__INSTRUCTIONS TO FOLLOW__.
Once the line containing "Sweat Joma - AGR (76, 1744)" is found in the records below, return it and each following line exactly, up to and including the line containing "J'accepte les conditions", and nothing else.

__DATA EXTRACTS__.
┌──

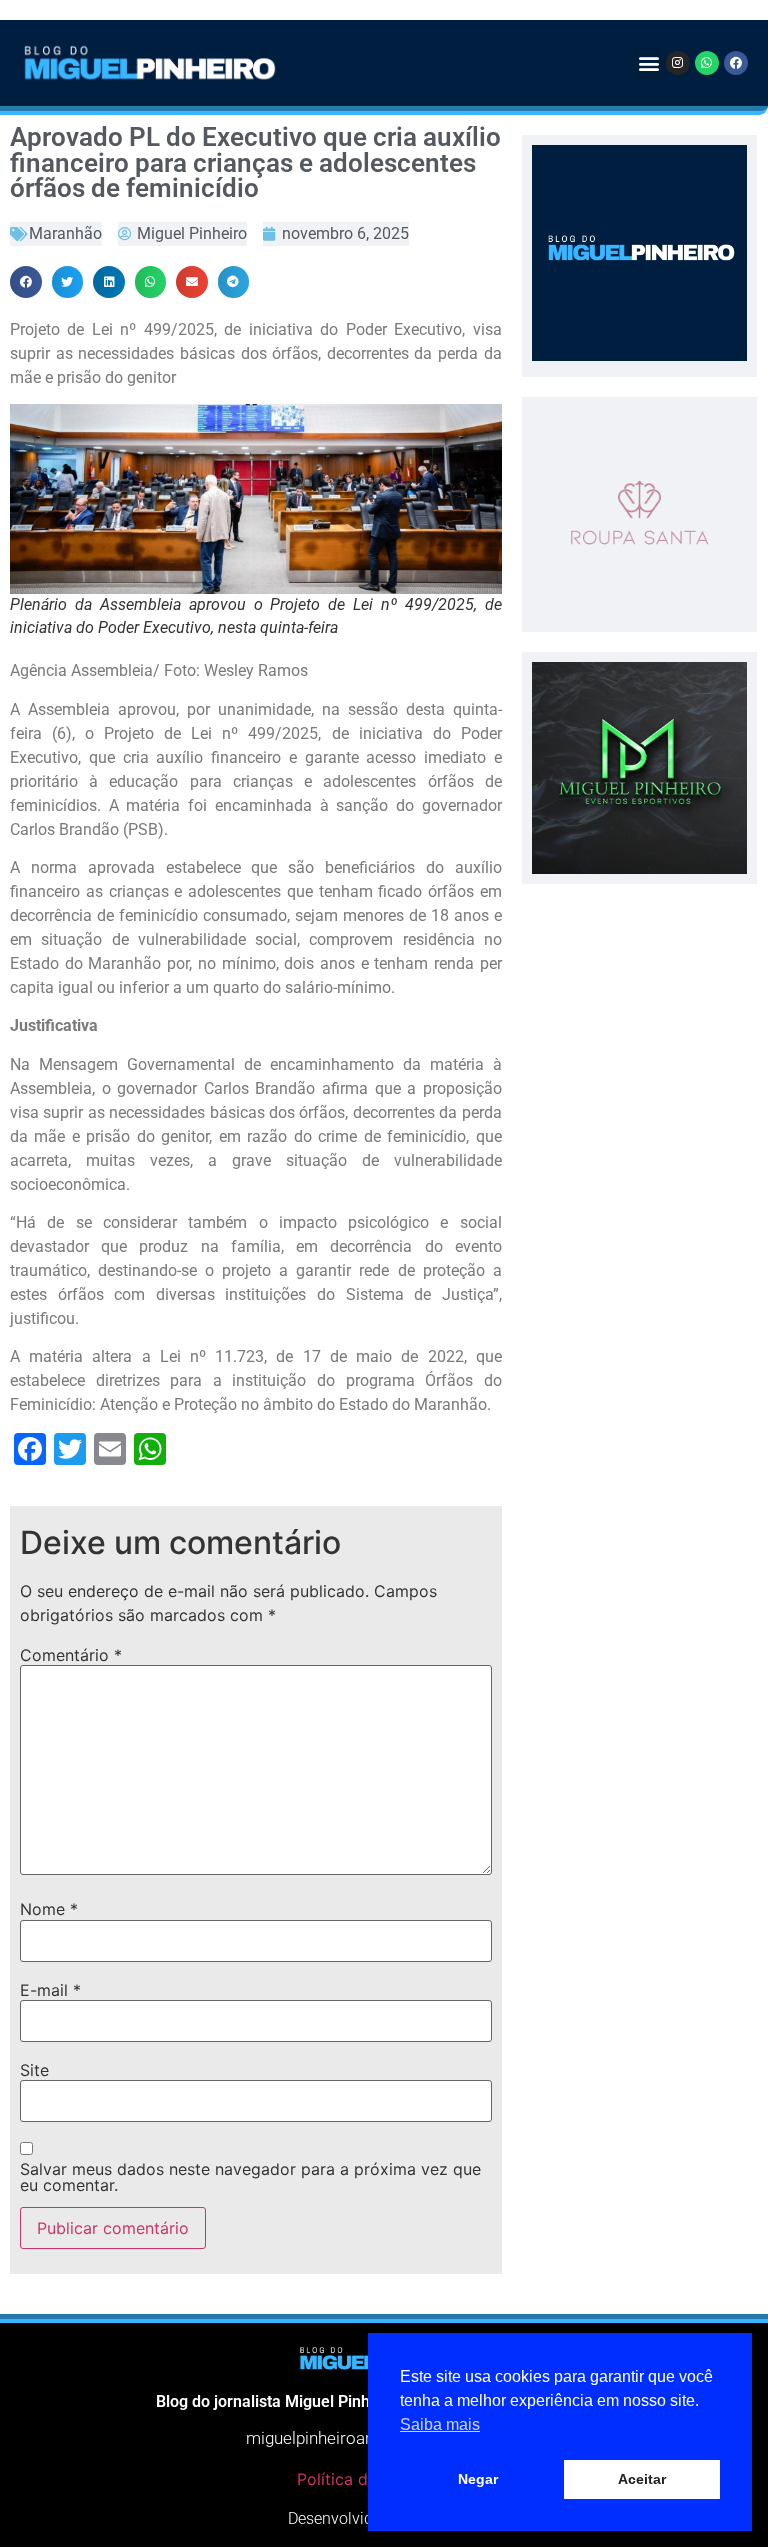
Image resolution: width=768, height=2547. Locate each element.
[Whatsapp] (707, 63)
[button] (649, 63)
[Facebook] (736, 63)
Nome (49, 1909)
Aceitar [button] (642, 2479)
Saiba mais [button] (440, 2424)
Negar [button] (478, 2479)
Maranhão (65, 233)
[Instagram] (678, 63)
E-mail (50, 1990)
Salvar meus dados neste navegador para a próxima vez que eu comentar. (250, 2177)
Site (34, 2070)
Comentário (71, 1655)
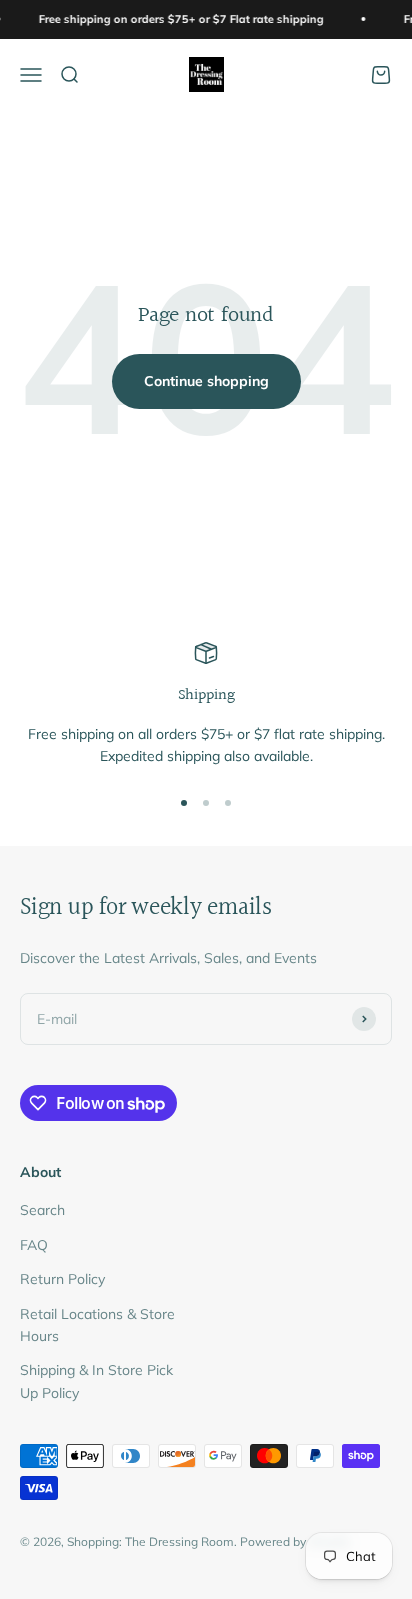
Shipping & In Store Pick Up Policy (96, 1381)
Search (42, 1210)
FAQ (34, 1245)
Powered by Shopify (295, 1541)
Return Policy (62, 1279)
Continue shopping (206, 381)
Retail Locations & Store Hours (97, 1325)
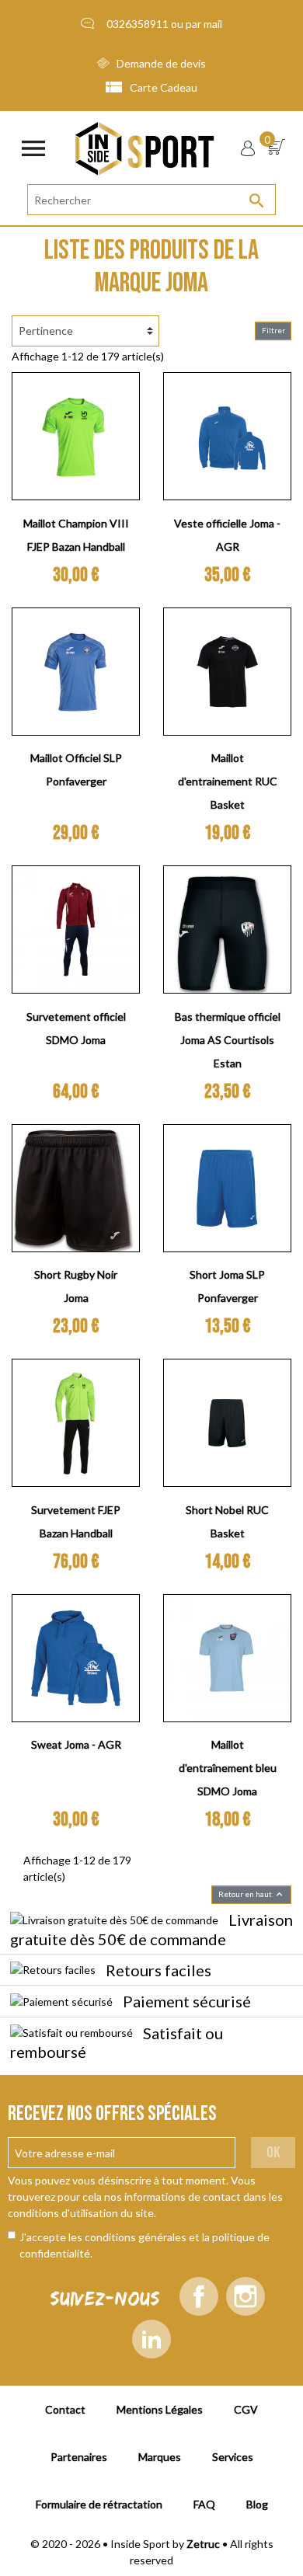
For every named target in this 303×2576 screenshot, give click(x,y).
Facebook (198, 2296)
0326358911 (137, 23)
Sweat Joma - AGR (76, 1744)
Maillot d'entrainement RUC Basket (227, 781)
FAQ (204, 2504)
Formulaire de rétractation (99, 2504)
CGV (246, 2409)
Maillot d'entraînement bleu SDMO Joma (228, 1768)
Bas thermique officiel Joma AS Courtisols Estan (227, 1040)
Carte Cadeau (163, 87)
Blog (257, 2504)
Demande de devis (161, 63)
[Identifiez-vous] (248, 148)
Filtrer (273, 330)
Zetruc (203, 2543)
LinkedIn (151, 2339)
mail (213, 23)
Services (232, 2456)
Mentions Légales (160, 2409)
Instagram (245, 2296)
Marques (159, 2456)
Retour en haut (251, 1894)
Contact (65, 2409)
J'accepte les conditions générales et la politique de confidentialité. (144, 2245)
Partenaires (78, 2456)
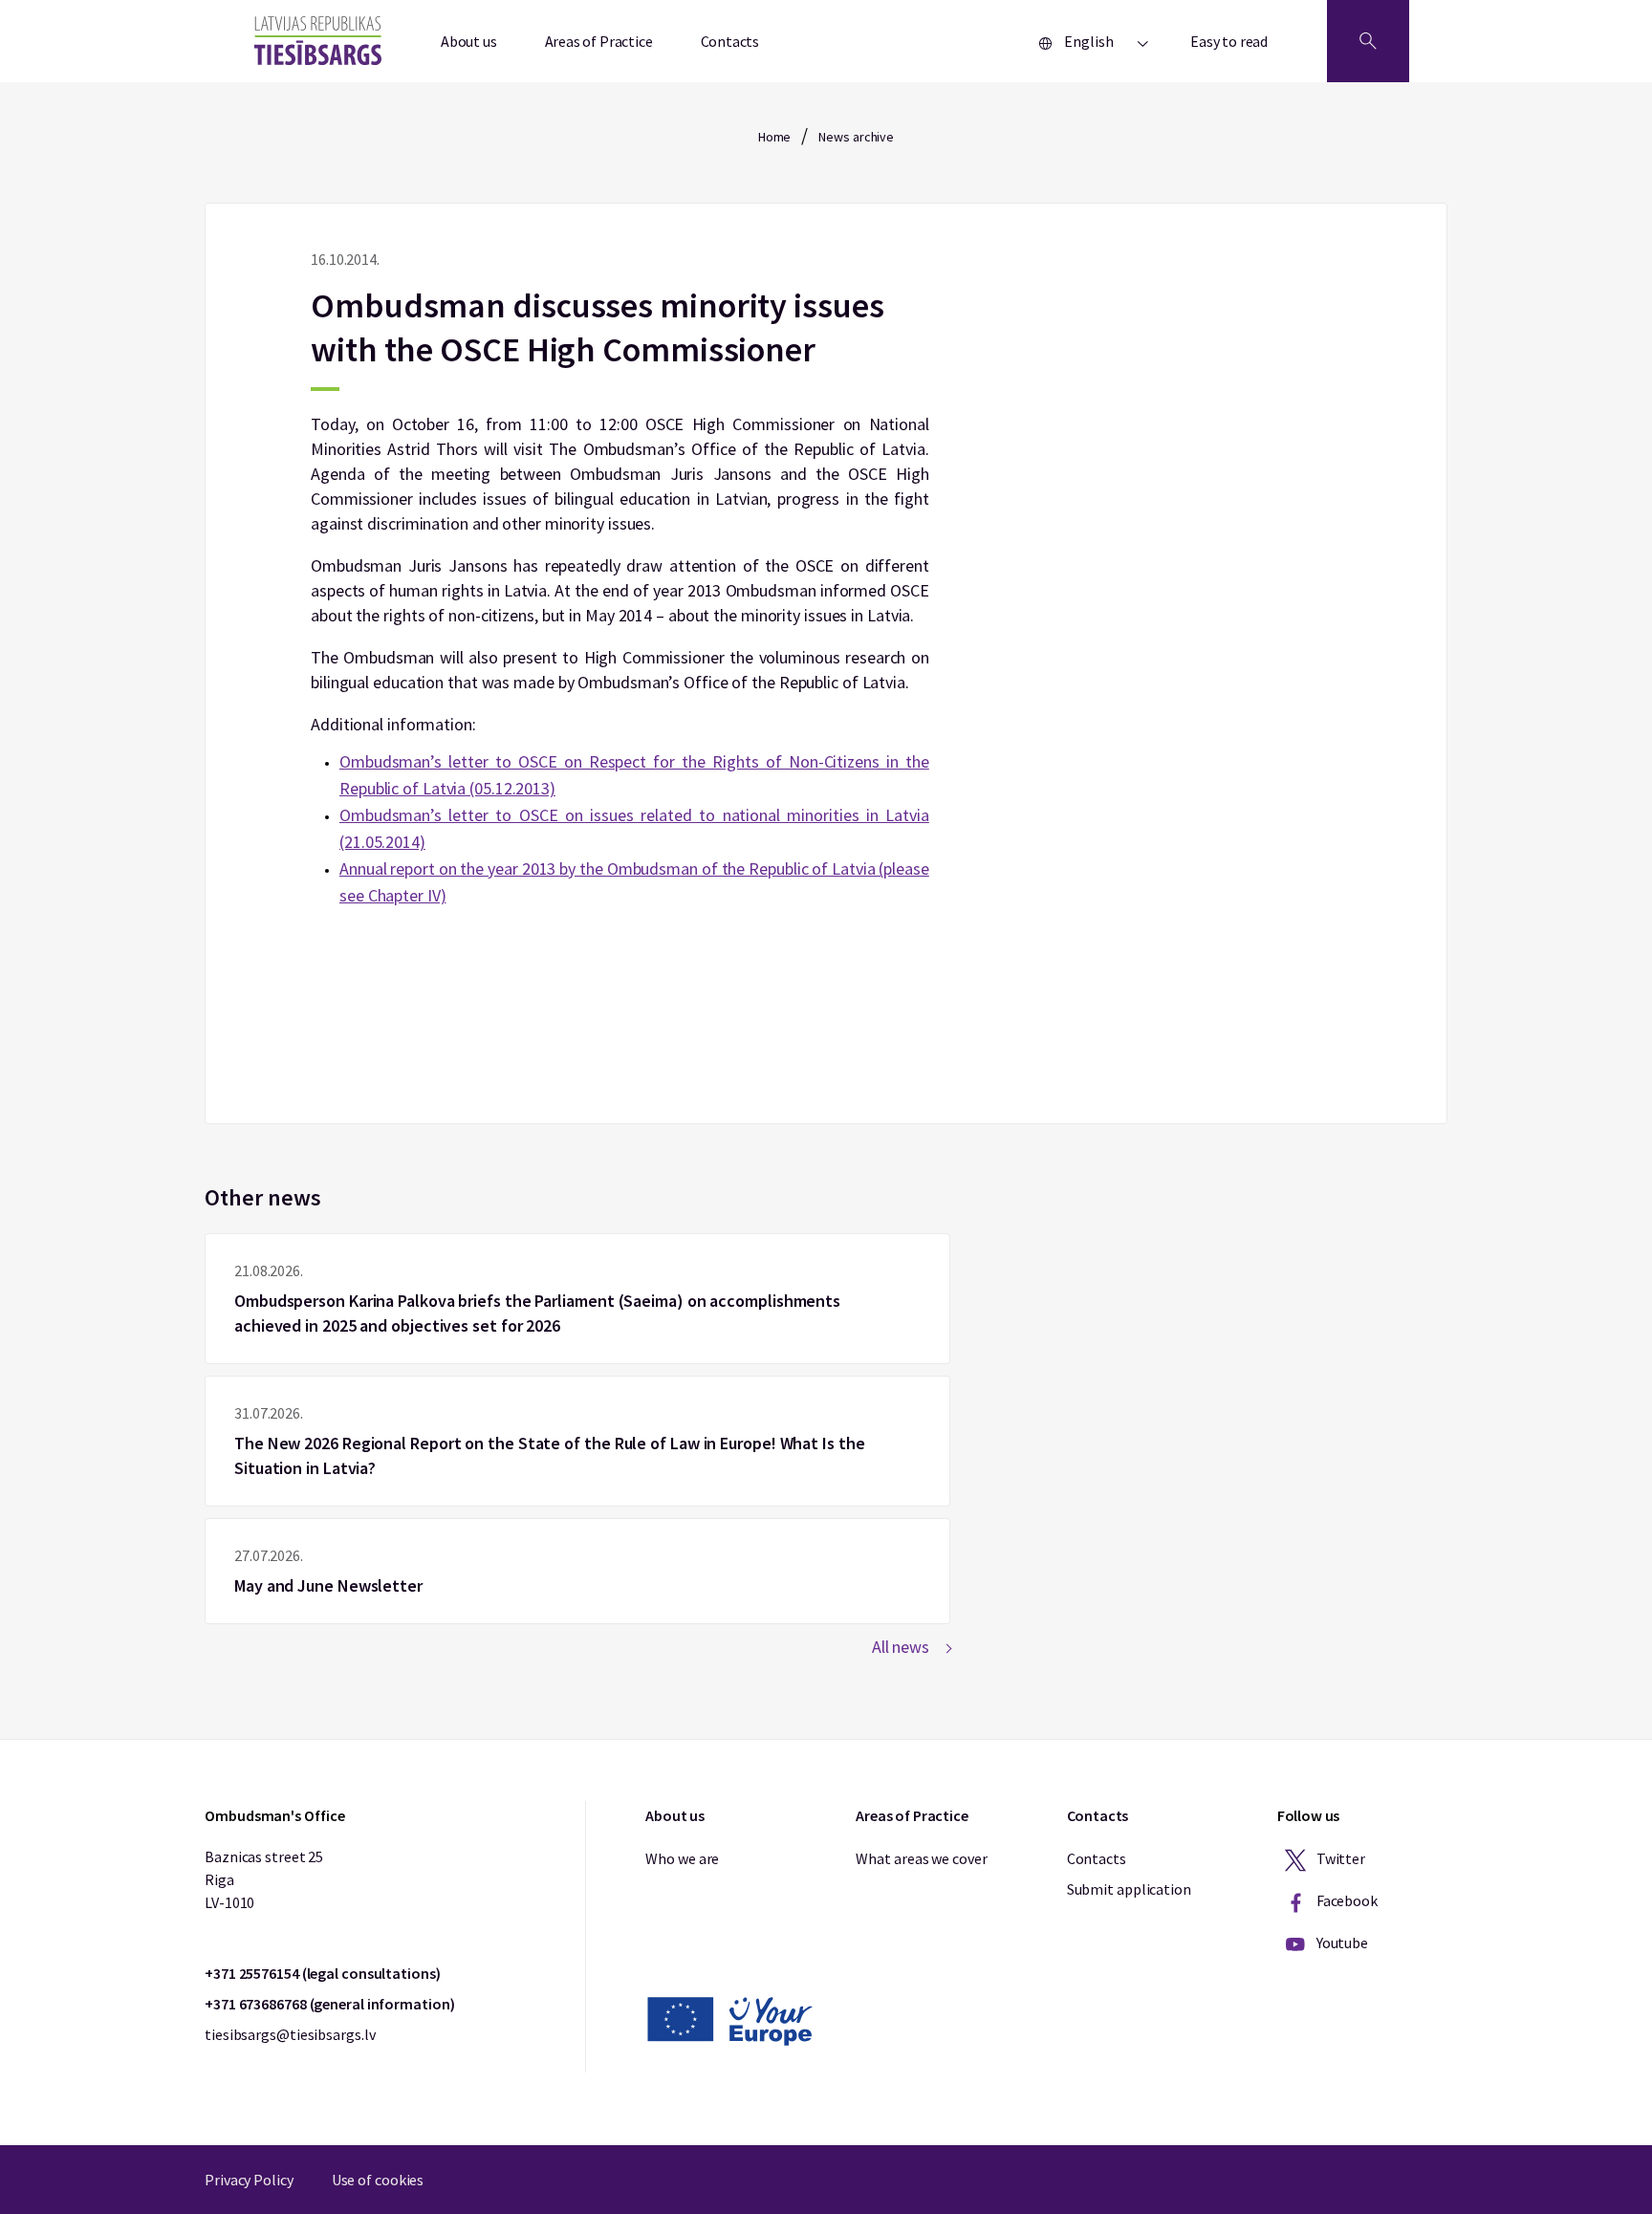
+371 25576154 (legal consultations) (323, 1973)
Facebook (1346, 1900)
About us (469, 41)
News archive (856, 136)
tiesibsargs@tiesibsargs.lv (290, 2034)
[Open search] (1368, 41)
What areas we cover (921, 1858)
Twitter (1339, 1858)
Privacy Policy (249, 2179)
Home (775, 136)
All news (900, 1647)
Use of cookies (378, 2179)
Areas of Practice (599, 41)
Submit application (1129, 1889)
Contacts (730, 41)
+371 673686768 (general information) (329, 2003)
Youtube (1341, 1942)
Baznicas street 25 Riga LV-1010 (264, 1879)
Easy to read (1229, 41)
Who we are (682, 1858)
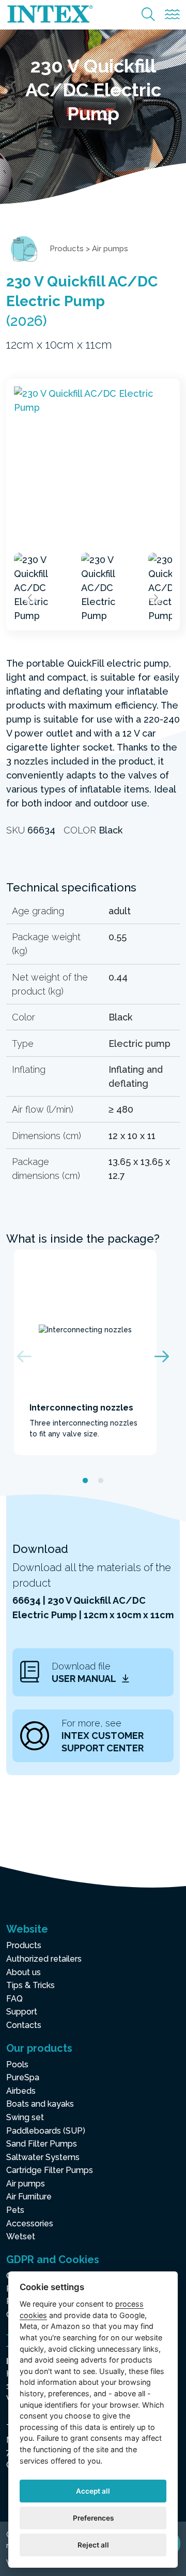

└──

__RESULT OF THE TASK__.
Sweat Joma - AGR (76, 1744)
Maillot d'entrainement RUC Basket (227, 781)
FAQ (204, 2504)
Formulaire de rétractation (99, 2504)
CGV (246, 2409)
Maillot d'entraînement bleu SDMO Joma (228, 1768)
Bas thermique officiel Joma AS Courtisols Estan (227, 1040)
Carte Cadeau (163, 87)
Blog (257, 2504)
Demande de devis (161, 63)
[Identifiez-vous] (248, 148)
Filtrer (273, 330)
Zetruc (203, 2543)
LinkedIn (151, 2339)
mail (213, 23)
Services (232, 2456)
Mentions Légales (160, 2409)
Instagram (245, 2296)
Marques (159, 2456)
Retour en haut (251, 1894)
Contact (65, 2409)
J'accepte les conditions générales et la politique de confidentialité. (144, 2245)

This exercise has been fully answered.